Generally in economics, the price of factors of production is determined by their productivity. With this logic, it makes sense that more productive workers are paid more than less productive workers, and more capital is needed to buy more efficient factories than would be needed for a less efficient factory.
The same logic can also be used in agriculture, when determining the price of arable land. The fertility of the land and the duration of the growing season influence how much you should pay for a field.
This means that the most expensive fields in Finland are on the south coast of Finland, where the growing season is the longest and the land is fertile. In this area a hectare of arable land will cost you around €10,000. In comparison, you can get a hectare of arable land in Lapland for under €2000.

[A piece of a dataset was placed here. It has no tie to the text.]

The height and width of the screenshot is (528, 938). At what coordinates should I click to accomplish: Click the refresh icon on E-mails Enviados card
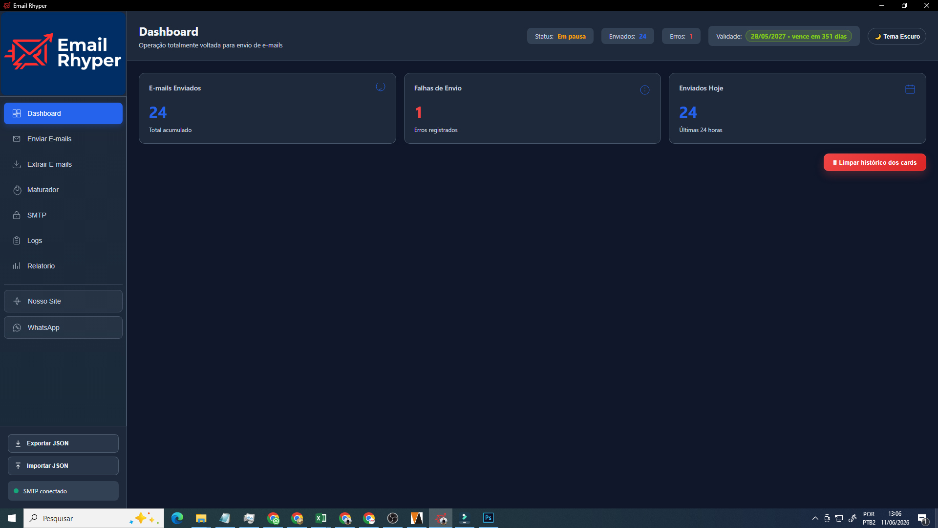point(381,87)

Sweden has a longer growing season and cheaper fields
In Sweden, agriculture is focused in the southern part of the country so strongly that 81% of all its fields are located south of the most southern point of Finland. Since Swedish fields are located primarily in an area where the growing season is longer than in Finland, one could assume that the field prices are significantly higher than in Finland.
However, when you compare the average land prices of the entire country, the price of Finnish fields is €9121 euros per hectare, which is 15% higher than in Sweden. The price of fields is therefore influenced by other factors than their productivity. The reason is agricultural subsidies. The more you subsidize a field, the more it makes sense to pay for that field.
Sweden has practically given up on national agricultural subsidies altogether, making local farmers rely solely on agricultural subsidies from the European Union. In Finland, however, the Finnish government gives €1.4 billion to farmers, on top of the €1.3 billion they receive in subsidies from the EU.
Finnish agricultural subsidies are too damn high
The reasoning for the high level of agricultural subsidies in Finland revolves around the fact that the country is located in the north, which causes a more difficult climate, making subsidies necessary. Otherwise, Finnish agriculture would cease to exist. This, however, is not true, since Finnish agricultural subsidies clearly overcompensate for the poor growing conditions. The subsidies are too high.
There is absolutely no reason the Finnish government should be subsidising agriculture to the extent that the price of fields is raised beyond the price in countries where agriculture is more productive, like in Sweden. The high subsidies are capitalized in the prices of fields. Furthermore, since over a third of all fields in the country are rented, a significant proportion of these subsidies flow elsewhere than the producer. Taxpayers suffer from the current policy and the benefits miss their intended targets.